Stack smashing problem

Question

I am trying to do an example from the Smashing the Stack for Fun and Profit in C, but am kind of stuck at a point, following is the code (I have a 64-bit machine with Ubuntu 64-bit):

int main()
{
    int x;

    x = 0;
    func(1,2,3);
    x = 1;
    printf("x is : %d\n", x);
}

void func(int a, int b, int c)
{
    char buffer[1];
    int *ret;

    ret = buffer + 17;
    (*ret) += 7;
}

The above code works fine and on returning the x=1 line is not executed, but I can't understand the logic behind ret = buffer + 17;, shouldn't it be ret = buffer + 16; i.e, 8bytes for buffer and 8 for the saved base pointer on stack.

Secondly, my understanding is that char buffer[1] is taking 8 bytes (owing to 64-bit arch) and if I increase this buffer to say buffer[2], still the same code should work fine, BUT this is not happening and it starts giving seg fault.

Regards, Numan

Answer 1

With a lot of this stack smashing stuff, your best friend is gdb. Since you're segfaulting already you're already writing memory you're not supposed to be (a good sign). A more effective way to do it right is to change the return address to somewhere else that's a valid address (e.g. to func's address or to some shellcode you've got).
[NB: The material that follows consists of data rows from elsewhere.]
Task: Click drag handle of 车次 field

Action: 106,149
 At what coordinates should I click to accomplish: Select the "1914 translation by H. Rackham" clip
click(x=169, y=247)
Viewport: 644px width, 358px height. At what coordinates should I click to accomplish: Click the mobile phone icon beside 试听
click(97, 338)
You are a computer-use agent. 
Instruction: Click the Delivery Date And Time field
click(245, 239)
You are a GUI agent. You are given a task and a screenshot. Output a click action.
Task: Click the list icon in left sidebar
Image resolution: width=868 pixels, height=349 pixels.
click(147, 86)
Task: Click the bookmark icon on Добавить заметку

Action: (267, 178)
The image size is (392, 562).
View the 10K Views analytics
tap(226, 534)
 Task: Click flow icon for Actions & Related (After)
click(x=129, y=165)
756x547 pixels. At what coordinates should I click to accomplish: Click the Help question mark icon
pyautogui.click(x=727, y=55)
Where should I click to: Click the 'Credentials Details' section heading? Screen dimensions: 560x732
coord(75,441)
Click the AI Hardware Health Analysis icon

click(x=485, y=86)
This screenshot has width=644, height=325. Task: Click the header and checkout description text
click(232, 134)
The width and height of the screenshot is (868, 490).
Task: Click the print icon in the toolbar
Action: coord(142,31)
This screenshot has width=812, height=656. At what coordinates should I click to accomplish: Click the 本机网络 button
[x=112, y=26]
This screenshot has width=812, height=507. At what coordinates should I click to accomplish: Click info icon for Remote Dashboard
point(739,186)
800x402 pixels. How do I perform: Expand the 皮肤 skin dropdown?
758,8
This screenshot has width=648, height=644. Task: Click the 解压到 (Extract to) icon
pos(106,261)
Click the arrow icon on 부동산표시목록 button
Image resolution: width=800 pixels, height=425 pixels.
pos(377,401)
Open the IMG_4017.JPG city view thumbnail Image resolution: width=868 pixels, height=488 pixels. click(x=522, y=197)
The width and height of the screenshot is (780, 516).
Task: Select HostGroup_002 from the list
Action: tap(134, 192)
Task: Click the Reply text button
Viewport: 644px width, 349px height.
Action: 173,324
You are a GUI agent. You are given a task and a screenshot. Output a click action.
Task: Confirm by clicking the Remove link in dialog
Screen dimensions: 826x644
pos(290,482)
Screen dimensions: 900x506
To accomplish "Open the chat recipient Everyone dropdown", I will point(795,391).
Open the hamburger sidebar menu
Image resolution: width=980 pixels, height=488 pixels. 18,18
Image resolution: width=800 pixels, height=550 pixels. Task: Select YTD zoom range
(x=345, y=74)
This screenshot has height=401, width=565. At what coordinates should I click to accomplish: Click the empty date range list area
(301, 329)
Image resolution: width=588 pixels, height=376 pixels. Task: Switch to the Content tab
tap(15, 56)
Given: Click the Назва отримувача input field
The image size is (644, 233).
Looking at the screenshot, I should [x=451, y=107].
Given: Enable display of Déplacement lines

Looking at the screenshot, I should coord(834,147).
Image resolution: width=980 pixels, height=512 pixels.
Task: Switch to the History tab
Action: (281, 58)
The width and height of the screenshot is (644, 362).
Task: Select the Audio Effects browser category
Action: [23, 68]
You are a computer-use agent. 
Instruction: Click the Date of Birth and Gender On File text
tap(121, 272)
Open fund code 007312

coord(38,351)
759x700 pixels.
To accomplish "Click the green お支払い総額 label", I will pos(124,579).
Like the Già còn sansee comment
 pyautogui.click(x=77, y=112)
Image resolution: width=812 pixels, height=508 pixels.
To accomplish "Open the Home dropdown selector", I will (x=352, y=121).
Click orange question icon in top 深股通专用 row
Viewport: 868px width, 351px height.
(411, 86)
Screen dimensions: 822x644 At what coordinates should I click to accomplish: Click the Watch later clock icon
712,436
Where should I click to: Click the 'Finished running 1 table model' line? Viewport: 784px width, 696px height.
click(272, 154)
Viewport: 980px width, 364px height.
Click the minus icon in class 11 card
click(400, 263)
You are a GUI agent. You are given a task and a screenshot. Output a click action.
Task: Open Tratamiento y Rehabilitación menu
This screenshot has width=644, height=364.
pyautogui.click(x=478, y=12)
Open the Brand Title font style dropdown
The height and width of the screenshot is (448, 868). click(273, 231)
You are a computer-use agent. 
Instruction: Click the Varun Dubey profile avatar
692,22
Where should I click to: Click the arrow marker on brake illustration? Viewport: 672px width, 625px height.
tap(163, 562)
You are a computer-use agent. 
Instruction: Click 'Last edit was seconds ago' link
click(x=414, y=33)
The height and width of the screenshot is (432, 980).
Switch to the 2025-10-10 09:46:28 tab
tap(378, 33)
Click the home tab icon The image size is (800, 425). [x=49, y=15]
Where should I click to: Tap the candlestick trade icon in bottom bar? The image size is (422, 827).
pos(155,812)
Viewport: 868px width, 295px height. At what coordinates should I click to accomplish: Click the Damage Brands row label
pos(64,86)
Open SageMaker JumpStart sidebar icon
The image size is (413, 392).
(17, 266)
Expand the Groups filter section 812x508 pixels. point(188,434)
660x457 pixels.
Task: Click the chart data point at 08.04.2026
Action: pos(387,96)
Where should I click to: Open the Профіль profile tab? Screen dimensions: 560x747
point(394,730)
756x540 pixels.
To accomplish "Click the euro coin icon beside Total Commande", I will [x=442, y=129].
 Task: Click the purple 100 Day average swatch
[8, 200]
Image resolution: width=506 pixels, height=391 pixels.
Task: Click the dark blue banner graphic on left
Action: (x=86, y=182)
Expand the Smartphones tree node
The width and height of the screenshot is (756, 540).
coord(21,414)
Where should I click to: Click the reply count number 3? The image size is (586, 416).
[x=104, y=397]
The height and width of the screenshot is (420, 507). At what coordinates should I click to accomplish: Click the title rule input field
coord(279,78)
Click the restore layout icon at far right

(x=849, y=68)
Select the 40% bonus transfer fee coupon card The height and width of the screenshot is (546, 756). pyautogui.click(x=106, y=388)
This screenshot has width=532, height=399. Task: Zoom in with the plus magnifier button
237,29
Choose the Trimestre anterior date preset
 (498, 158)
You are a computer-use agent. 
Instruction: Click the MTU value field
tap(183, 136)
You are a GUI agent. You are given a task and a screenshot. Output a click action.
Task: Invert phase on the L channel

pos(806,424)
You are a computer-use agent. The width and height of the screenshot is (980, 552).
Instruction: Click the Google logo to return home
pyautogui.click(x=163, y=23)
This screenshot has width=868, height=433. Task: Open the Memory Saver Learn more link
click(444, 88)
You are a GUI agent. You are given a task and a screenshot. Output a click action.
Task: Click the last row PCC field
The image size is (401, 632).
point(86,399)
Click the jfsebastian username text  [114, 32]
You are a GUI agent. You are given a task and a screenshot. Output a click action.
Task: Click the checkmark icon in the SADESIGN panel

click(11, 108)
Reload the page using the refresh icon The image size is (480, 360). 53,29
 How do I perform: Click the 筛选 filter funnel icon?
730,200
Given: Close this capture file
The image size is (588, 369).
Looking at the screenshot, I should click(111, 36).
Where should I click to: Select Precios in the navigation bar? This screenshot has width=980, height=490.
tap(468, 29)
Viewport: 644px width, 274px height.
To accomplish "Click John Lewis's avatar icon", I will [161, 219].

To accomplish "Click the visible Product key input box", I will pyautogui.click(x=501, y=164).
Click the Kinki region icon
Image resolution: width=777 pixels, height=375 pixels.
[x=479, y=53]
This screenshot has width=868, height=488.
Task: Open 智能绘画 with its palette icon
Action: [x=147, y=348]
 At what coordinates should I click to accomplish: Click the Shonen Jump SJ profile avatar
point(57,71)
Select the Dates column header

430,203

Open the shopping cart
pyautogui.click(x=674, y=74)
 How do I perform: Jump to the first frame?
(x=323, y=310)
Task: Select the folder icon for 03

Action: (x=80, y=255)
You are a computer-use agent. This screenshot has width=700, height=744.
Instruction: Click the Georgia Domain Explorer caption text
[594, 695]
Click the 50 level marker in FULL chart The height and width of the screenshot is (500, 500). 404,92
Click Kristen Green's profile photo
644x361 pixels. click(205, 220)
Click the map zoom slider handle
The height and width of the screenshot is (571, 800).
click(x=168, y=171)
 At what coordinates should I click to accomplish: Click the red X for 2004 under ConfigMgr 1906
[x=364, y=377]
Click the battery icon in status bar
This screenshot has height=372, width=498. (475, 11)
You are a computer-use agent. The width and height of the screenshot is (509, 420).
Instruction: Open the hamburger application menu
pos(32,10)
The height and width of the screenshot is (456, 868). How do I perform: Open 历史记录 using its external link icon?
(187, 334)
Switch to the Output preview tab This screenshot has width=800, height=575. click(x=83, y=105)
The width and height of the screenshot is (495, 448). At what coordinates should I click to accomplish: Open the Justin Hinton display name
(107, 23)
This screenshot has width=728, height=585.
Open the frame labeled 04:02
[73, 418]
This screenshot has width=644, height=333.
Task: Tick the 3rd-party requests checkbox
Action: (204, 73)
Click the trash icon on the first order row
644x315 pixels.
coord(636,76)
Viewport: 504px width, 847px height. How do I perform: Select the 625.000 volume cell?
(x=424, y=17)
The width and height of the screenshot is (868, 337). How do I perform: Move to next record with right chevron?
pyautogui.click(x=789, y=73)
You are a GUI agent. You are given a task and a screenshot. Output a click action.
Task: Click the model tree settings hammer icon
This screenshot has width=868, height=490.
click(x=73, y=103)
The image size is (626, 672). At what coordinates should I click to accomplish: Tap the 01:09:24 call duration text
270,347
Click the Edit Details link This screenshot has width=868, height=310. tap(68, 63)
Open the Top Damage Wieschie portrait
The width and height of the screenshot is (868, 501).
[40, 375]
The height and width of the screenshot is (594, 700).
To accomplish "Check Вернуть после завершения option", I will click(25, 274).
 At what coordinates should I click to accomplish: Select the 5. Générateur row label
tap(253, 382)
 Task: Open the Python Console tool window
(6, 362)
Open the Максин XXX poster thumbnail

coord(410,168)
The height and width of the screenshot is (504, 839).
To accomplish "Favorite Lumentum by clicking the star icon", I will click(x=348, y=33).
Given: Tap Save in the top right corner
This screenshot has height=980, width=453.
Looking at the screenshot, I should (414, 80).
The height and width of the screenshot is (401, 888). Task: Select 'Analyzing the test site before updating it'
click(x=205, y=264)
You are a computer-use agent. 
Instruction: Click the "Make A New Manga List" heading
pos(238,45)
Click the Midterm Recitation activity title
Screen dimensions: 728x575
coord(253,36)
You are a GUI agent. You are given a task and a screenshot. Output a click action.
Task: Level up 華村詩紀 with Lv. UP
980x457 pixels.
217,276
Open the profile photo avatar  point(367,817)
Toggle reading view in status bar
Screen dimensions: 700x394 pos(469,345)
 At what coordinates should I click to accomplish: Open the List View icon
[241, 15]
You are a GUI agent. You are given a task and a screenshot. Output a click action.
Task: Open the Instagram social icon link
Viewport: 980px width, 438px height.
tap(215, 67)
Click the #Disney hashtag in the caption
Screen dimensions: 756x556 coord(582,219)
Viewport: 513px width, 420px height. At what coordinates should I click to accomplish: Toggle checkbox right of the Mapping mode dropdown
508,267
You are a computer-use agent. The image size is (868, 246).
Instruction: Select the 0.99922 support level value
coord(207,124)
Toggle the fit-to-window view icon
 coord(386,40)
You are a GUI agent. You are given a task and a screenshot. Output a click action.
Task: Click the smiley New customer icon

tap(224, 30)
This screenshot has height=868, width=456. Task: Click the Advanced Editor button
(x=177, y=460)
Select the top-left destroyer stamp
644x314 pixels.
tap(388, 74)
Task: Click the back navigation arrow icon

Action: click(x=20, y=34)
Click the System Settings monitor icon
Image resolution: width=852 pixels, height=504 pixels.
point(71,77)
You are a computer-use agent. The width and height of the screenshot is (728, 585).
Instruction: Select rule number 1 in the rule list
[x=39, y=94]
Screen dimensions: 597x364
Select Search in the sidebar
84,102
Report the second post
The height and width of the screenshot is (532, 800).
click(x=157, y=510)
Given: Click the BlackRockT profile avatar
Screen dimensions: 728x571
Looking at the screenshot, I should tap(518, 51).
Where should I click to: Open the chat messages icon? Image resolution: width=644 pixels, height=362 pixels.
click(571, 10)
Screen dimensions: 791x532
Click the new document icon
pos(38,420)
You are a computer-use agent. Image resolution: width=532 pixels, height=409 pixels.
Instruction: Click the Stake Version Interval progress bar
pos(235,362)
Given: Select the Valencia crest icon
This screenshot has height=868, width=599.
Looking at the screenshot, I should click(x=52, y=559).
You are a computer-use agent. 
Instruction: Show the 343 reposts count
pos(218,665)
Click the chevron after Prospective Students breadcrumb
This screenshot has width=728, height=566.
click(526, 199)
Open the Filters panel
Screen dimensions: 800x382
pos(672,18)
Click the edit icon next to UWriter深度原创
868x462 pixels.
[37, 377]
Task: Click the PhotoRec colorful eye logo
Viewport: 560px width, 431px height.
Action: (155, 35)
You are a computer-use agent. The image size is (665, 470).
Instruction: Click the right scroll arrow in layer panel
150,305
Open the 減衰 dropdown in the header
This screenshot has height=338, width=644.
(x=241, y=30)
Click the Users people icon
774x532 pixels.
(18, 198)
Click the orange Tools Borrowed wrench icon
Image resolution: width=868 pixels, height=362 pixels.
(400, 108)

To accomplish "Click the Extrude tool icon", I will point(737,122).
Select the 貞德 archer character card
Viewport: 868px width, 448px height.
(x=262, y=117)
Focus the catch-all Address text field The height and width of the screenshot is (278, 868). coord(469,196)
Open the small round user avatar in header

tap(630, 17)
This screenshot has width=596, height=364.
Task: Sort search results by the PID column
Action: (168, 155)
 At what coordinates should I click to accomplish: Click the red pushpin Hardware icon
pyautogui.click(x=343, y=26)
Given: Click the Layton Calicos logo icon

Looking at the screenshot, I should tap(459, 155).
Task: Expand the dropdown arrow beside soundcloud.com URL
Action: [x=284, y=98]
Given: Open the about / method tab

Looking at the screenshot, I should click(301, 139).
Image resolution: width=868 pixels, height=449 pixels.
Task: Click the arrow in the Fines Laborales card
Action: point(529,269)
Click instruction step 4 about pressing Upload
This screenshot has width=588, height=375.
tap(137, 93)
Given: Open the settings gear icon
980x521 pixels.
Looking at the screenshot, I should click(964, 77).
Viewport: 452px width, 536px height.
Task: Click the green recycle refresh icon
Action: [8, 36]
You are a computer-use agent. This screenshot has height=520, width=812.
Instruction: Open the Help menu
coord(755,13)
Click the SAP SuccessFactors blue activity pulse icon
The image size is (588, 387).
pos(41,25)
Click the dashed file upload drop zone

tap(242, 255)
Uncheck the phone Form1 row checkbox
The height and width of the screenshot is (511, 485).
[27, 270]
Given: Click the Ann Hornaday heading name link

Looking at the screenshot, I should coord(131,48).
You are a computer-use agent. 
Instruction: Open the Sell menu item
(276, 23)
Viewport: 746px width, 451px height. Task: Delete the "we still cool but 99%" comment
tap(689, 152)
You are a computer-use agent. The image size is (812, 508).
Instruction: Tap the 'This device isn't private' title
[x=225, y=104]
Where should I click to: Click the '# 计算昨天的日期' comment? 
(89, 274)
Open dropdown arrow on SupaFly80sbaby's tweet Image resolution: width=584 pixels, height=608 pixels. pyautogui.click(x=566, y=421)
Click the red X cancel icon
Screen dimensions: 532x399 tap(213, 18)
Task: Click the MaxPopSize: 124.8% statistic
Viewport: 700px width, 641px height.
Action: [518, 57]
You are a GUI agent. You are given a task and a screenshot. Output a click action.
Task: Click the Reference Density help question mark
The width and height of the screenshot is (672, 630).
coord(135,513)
A great resource I'd recommend is the Shellcoder's Handbook, but since you're on a 64-bit architecture a lot of the examples need a bit of work to get going.

Answer 2

Step through the disassembly in gdb (disassemble, stepi, nexti) and look at the registers at each step (info registers).

Here how you can step through disassembly:

gdb ./myprogram
break main
run
display/4i $eip
stepi
stepi
...
info registers
...

You should also know (you probably already do given that you got part of it working) that on many distros, the stack protector is enabled by default in gcc. You can manually disable it with -fno-stack-protector.

Answer 3

'char' on every architecture I've used is 8 bits wide irrespective of whether it's an 8 bit micro, a 16 bit micro, a 32 bit PC, or a 64 bit new PC. Int, on the other hand, tends to be the word size.

The order which the locals are put on the stack can be implementation specific. My guess is that your compiler is putting "int *ret" on the stack before "char buffer[1]". So, to get to the return address, we have to go through "char buffer[1]" (1 byte), "int *ret" (8 bytes), and the saved base pointer (8 bytes) for a total of 17 bytes.

Here's a description of the stack frame on x86 64-bit: http://www.mit.edu/~6.035/handouts-2007/x86-64-architecture-guide.html#stack_frame

Answer 4

Aside from (or better yet, in addition to) running a debugger, you can also use the printf "%p" construct to print the addresses of your variables, e.g.:

printf("buf: %p\n", buffer); //&buffer[0] works too; &buffer works for an array
printf("ret: %p\n", &ret):
printf("a:   %p\n", &a);

Printing the addresses of various things can give great insight into how your compiler/implementation is arranging things in the background. And you can do it directly from C code, too!

Answer 5

Consider taking a look at stealth's borrowed code chunk technique, if you're interested in x64 buffer overflow exploitation.